I wished I knew what had caused him to act the way he did in his car, why he’d cared so much about who my professors were. My eyes slid over to Dr. Killshaw’s back, my brain trying to fit the pieces together. Was there a chance Mason did actually know him?Maybe.
He’d always seemed a bit more interested in my college experience than I thought was casual. Perhaps they were related; estranged family members. It would explain the intangible similarities between them, the particular vein of unease I tended to feel in their presences.
I looked down at my shoes, more minutes steadily ticking by, my thoughts lingering on all the things and people I knew I shouldn’t think about. Sometimes, it felt like I was nothing more than an exposed heart, pumping and bleeding and running and hiding and getting pulled under the surface whenever I tried to swim. I had no idea what I needed. I’d started to think it was Mason, someone who didn’t shy away from the darkest parts of my head, but maybe I was wrong about that.

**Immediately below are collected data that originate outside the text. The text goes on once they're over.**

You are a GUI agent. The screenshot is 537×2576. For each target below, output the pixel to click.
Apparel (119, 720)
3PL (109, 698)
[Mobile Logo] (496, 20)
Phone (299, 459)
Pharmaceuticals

“Dakota,” Dr. Killshaw snapped. My head whipped around, heart lurching fearfully in my chest. “Pay attention to what you’re doing.”
I spun back to the column, eyes shooting wide open when I saw the temperature on the thermometer. My brain shut down, panic making me freeze. Vapor was suddenly surging rapidly up the column, the packing rattling in the trays and the glass fogging, a smell of ethanol leaking into the room.
“Slow the heat. Now.” His voice was hard, a note of danger in it that I’d not heard before.
Panicking, I spun the dial lower. In an instant, my wrist was snatched and hand dragged away roughly.